Where a line of the data holds the word "will", copy that line.

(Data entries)
:::

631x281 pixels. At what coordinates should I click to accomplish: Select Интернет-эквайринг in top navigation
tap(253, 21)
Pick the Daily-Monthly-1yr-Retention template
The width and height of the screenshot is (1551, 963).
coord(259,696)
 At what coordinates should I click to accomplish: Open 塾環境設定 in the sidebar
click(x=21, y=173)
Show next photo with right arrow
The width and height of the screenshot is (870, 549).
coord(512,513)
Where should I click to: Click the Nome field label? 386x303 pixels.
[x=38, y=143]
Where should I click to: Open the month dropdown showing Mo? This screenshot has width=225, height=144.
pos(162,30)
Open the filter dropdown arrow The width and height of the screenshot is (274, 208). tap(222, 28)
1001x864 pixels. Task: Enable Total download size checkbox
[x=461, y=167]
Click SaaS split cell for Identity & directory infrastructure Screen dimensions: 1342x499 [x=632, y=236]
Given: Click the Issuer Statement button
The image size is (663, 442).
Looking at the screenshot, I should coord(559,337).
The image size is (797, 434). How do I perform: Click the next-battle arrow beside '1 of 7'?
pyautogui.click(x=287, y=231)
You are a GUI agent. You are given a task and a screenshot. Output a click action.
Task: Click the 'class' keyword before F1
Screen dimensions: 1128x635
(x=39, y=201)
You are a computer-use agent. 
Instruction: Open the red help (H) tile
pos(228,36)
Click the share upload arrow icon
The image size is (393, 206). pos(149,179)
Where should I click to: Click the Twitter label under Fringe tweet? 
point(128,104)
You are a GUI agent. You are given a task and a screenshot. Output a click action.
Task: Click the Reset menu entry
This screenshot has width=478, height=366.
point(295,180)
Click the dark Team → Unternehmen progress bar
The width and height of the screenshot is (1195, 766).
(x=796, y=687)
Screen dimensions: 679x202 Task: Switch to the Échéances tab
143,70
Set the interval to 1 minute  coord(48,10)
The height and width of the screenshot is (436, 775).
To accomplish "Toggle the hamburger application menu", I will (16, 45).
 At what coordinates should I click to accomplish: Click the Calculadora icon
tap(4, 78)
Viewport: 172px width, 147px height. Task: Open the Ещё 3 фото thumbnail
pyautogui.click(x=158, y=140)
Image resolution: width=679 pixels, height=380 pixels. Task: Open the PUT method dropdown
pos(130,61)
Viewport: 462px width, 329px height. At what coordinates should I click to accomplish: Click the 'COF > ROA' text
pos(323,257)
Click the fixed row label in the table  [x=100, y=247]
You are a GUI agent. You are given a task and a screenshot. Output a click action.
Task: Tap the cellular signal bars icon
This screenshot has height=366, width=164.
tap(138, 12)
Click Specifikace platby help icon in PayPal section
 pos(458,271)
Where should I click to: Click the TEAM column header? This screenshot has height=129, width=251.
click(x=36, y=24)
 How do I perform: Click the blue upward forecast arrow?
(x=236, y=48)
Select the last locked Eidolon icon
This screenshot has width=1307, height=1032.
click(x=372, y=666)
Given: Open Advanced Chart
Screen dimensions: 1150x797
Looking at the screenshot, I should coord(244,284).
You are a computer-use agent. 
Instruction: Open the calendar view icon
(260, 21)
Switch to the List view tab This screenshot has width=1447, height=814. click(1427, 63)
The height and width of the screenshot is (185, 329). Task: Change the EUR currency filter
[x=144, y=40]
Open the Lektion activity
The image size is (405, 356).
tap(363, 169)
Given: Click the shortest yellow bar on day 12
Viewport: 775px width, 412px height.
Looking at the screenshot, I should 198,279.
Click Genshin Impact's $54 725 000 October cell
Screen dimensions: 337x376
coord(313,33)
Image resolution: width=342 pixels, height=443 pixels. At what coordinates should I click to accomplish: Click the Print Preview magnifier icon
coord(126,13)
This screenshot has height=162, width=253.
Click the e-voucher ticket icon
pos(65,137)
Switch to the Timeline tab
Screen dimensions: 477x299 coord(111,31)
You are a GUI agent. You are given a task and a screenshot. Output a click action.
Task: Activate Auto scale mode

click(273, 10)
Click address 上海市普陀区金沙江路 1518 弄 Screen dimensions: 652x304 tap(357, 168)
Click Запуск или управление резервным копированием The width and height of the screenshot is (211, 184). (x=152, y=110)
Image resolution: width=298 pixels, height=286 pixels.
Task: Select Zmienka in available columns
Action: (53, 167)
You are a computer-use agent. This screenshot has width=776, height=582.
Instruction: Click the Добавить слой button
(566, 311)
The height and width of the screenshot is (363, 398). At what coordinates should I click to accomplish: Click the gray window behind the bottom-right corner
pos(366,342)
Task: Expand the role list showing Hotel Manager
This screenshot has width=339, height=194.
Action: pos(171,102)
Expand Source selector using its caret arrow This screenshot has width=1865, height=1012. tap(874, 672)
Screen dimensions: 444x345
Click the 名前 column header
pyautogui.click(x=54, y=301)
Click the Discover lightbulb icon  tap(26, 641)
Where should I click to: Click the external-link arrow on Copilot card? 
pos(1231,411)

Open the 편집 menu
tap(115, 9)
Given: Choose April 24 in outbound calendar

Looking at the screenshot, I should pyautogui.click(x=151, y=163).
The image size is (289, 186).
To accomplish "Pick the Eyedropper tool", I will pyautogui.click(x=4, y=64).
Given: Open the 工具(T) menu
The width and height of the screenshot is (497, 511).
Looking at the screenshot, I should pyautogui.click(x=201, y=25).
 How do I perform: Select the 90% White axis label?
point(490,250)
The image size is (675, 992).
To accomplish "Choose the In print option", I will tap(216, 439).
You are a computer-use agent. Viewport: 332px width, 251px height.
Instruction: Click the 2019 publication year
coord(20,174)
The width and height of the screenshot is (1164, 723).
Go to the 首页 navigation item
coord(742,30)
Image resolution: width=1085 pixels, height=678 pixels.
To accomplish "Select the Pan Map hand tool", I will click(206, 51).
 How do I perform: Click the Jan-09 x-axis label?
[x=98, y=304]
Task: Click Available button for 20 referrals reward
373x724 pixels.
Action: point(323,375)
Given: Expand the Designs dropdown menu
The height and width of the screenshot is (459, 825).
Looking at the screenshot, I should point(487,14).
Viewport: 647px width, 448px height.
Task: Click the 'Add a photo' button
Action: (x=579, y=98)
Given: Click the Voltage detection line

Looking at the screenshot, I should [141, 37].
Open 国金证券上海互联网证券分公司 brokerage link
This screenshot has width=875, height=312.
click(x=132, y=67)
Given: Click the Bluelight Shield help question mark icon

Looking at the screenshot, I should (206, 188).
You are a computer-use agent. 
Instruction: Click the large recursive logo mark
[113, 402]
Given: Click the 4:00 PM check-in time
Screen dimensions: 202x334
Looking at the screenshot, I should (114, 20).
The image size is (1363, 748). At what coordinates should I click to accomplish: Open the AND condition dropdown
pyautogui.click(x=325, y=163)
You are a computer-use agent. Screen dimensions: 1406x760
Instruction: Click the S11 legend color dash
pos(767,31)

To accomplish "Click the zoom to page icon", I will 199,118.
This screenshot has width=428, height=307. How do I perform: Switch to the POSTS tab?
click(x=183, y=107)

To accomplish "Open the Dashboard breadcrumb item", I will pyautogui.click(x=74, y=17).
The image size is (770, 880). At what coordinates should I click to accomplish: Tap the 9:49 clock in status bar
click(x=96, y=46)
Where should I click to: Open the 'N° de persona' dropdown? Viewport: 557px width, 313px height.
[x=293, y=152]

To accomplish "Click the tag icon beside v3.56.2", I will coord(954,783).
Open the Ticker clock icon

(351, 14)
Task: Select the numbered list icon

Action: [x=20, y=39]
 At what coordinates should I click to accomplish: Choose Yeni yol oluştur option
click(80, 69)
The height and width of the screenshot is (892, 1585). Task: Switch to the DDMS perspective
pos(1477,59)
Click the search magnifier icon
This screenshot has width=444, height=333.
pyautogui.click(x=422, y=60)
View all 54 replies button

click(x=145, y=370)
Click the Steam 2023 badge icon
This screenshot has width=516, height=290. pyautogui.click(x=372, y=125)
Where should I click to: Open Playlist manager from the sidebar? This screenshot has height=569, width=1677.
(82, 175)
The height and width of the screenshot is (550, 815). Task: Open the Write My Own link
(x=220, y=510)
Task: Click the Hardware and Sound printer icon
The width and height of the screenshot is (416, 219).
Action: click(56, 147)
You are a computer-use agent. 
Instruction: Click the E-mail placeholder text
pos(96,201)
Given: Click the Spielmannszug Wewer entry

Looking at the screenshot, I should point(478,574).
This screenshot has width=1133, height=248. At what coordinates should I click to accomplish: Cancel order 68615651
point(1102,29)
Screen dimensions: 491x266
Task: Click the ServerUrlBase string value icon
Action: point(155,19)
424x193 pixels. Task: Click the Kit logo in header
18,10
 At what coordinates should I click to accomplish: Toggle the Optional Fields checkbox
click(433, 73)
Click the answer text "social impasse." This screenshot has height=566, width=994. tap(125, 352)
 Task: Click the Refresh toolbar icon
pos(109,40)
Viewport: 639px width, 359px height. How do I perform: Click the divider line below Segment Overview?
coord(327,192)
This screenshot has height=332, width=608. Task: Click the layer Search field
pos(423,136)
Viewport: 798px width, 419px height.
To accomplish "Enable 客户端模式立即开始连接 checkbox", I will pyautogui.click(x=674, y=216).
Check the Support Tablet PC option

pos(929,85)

:::

▸ RESPONSE AREA
To accomplish "Toggle the hamburger application menu", I will (16, 45).
To accomplish "Pick the Eyedropper tool", I will pyautogui.click(x=4, y=64).
To accomplish "Choose the In print option", I will tap(216, 439).
To accomplish "Select the Pan Map hand tool", I will click(206, 51).
To accomplish "Click the zoom to page icon", I will 199,118.
To accomplish "Open the Dashboard breadcrumb item", I will pyautogui.click(x=74, y=17).
To accomplish "Click the tag icon beside v3.56.2", I will coord(954,783).
To accomplish "Enable 客户端模式立即开始连接 checkbox", I will pyautogui.click(x=674, y=216).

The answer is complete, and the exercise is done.